## Stated problem
Return each line from the rows below that contains the string "Given".

[Records for locating displayed items]
==*==

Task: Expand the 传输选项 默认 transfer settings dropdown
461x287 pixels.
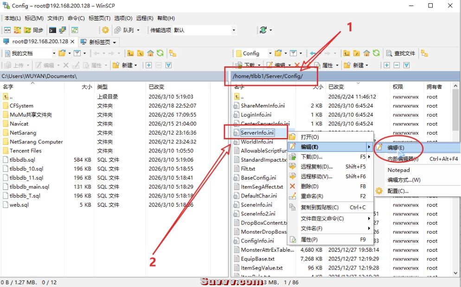Action: point(234,30)
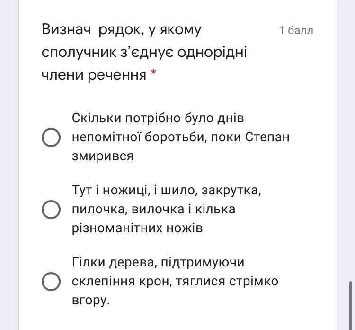Click the heading text "члени речення"

(x=94, y=74)
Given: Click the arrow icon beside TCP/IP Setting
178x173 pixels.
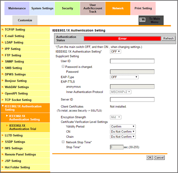Looking at the screenshot, I should click(2, 30).
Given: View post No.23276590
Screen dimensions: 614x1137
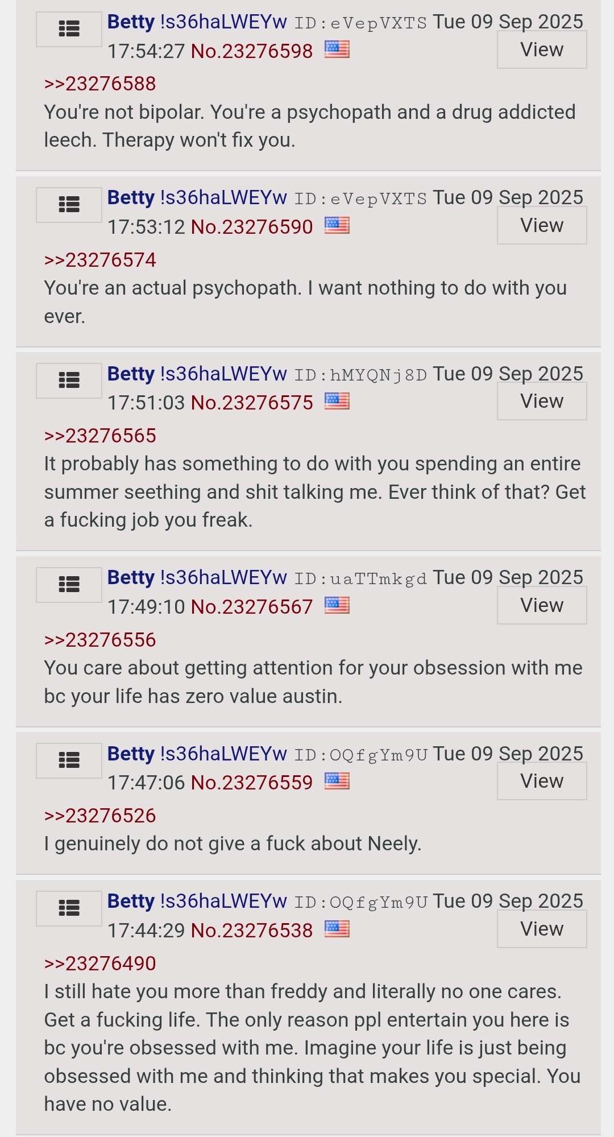Looking at the screenshot, I should (542, 225).
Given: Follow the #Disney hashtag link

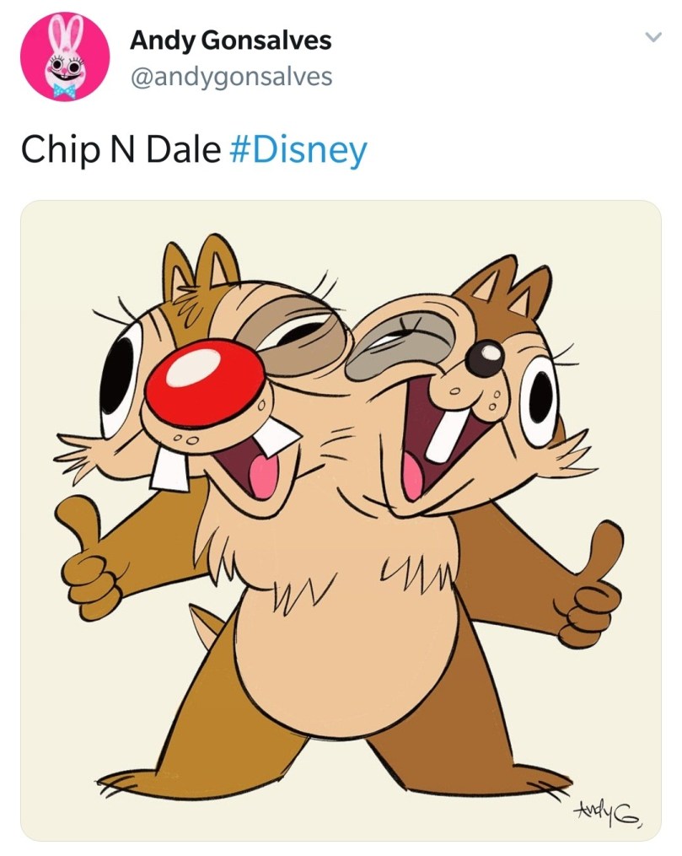Looking at the screenshot, I should click(x=298, y=150).
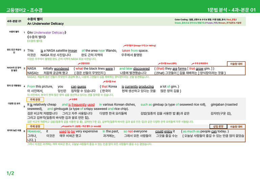Click the purple 'Underwater Delicacy' title text

49,33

==*==

## Result
Given: Click the arrow icon beside TCP/IP Setting
Given: View post No.23276590
Given: Follow the #Disney hashtag link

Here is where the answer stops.